Rather than examine traditional economic measures such as GDP, the Wellbeing Framework sets up a number of metrics in order to measure “Prosperity”. Importantly the Framework acknowledges the need to reference the distribution of income and as such measure inequality.
However, its measurement of living standards sets the Wellbeing Framework on a potentially dangerous path. The Framework has used the measure of “Net National Disposable Income per capita” because, the Framework argues, it “broadly captures living standards”
This measure has long been included in the quarterly national accounts but was largely ignored until September 2009 when the Bureau of Statistics began referring to it as “a broader measure of change in national economic well-being”.
And while it certainly is a better measure of living standards or national economic well-being than GDP per capita it still leaves much to be desired.
While the Framework describes it as “measuring the amount of real income per person earned domestically and overseas” this suggests a definition of “individual” that is much broader than most people would expect. While it does include incomes earned by individuals it also includes income earned by companies. Because Australia’s company profits are dominated by mining companies whose income is mostly determined by changes in world prices of iron ore, coal and gas, this means that Net national disposable income per capita is greatly affected by export prices (and the terms of trade which is a ratio of export and import prices).
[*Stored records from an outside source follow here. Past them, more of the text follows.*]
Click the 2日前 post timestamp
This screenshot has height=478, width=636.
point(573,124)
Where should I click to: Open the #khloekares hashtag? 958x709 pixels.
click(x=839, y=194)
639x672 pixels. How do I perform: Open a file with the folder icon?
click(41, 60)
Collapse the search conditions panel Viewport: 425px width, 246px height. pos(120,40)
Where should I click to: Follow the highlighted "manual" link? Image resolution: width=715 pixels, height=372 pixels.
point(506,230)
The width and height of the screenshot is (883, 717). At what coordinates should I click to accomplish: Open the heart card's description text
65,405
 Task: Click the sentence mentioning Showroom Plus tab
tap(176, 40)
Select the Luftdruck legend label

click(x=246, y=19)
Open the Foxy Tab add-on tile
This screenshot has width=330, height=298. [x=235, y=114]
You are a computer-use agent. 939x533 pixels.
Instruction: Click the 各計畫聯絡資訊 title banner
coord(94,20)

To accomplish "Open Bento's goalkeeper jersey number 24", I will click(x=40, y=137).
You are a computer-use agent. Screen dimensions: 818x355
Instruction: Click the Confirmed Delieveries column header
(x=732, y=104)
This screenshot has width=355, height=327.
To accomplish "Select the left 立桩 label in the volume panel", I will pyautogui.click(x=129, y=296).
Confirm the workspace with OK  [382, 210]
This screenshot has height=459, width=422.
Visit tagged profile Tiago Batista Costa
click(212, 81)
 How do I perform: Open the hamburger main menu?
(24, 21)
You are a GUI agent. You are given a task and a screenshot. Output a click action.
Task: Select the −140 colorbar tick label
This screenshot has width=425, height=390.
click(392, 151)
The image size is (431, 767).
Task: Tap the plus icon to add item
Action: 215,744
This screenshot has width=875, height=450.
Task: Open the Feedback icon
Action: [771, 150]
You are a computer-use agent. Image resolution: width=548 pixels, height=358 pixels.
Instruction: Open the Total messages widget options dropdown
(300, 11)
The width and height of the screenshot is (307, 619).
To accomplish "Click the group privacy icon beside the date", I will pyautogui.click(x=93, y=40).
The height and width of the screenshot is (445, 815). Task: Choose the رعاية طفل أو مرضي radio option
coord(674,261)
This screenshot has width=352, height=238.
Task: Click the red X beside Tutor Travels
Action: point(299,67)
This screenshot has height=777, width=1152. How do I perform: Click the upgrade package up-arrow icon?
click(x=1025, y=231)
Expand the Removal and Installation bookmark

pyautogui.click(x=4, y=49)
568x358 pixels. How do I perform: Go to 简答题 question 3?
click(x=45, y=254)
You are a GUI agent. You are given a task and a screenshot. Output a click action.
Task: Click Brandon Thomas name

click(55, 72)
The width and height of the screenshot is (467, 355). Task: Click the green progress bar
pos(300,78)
Ideally strong export prices of key Australian minerals would lead to greater prosperity of households, but for much of the past decade, this has not been the case.
From the middle of 2105 until the end of 2019 (ie before the pandemic), iron ore mining companies began shifting from production of mine to exporting the iron ore. This was extremely profitable because exporting minerals requires much less labour than does construction of a mine. During this period the terms of trade rose 15%, and the net national disposable income per capita rose 8.2%. This would suggest that the living standards of Australian households were growing very well. Australia, this measure would suggest, was becoming more prosperous.
And yet during this period wage growth plummeted reaching an annual low of 1.9% and averaging just 2.1% – barely above inflation, and even worse in real terms when taking into account taxation. This was a period in which corporate profits rose 52% while wages in private-sector industries rose just 15%.
The measure of net household disposable income per capita reflects the reality felt by Australians rather than by Australian companies.
From the start of 2015 to just prior to the pandemic the real living standards of Australian households rose just 1.3%.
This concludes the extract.